This GCSE Geography quiz will test you on the management and use of coniferous forests. Wood has always been an important resource for humans and large areas of our planet have already been severely deforested because of unsustainable use of trees. As the population of the Earth has increased and our understanding of how the natural world works has expanded, it has been realised that our remaining forests need to be carefully managed if they are to continue to supply us with wood in the future.
The Northern Coniferous Forest stretches in a belt around the Northern Hemisphere from Alaska, through Canada and the USA, Scandinavia and Siberian Russia and is our main source of softwood and wood pulp for paper making. There are other coniferous forests, for example the Pacific Coast Forest in North America and the Caledonian Forest (or at least what is left of it) in Scotland.
Unlike deciduous forests, coniferous forests are made up from very few tree species (pine, spruce, fir and larch) and the floor of the forest supports little vegetation. The soil is thin, acidic and low in nutrients. The species of trees are well-adapted to very cold winters with a lot of snow and short warm summers with long hours of daylight.
The coniferous forests that supply wood are usually managed in a sustainable way with controlled logging taking only mature trees, followed by replanting of the areas that have been logged. In some places, the tree trunks are stripped of their branches and then floated down large rivers as huge rafts to reach the saw mills. This is a very environmentally-friendly way of transporting the logs.
Since coniferous forests are located in cold regions, harvesting can be carried out in the winter, when the ground is frozen, making it easier to get machinery in and the logs out. Forestry can provide valuable local employment but in countries such as Canada, where logging is run by large companies, this is not the case.

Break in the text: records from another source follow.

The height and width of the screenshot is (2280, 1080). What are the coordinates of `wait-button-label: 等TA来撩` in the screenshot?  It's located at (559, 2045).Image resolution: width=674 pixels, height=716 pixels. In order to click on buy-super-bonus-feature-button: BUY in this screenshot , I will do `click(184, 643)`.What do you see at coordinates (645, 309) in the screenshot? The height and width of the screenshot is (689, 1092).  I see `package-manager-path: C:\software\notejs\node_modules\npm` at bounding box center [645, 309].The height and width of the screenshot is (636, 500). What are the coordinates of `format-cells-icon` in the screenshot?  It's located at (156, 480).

Scotland was once covered in forest but the trees have been cleared by thousands of years of human habitation. Only a few small areas of this forest now remain. But if you visit Scotland, you will see quite a lot of coniferous forests - these have been planted since the start of the 20th century by the Forestry Commission. They are a cash crop and trees are continually harvested by clear felling whole sections of the forest then replanting to ensure they are sustainable. The trees mature in 40 - 50 years rather than the longer timescales for hardwoods.
In addition to commercial logging, Forestry Commission forests are used for recreation. The forestry tracks allow easy access for cyclists and walkers and in some places they are used for professional car rallies e.g. in Wales and Kielder Forest in the north East of England. In the Southern Uplands of Scotland, mountain bike trails and visitor centres have been developed.
Softwood is extensively used in construction and most modern houses have floors, floor joists, floorboards, door frames, doors etc that have been made from some form of softwood. Fencing and decking materials in the garden are most often also made from softwoods like Douglas pine and spruce. Inexpensive furniture is also made using the softwood from coniferous forests - it is considerably cheaper and much easier to work than hardwoods like oak and beech. Almost half of the World's production of softwood goes for papermaking.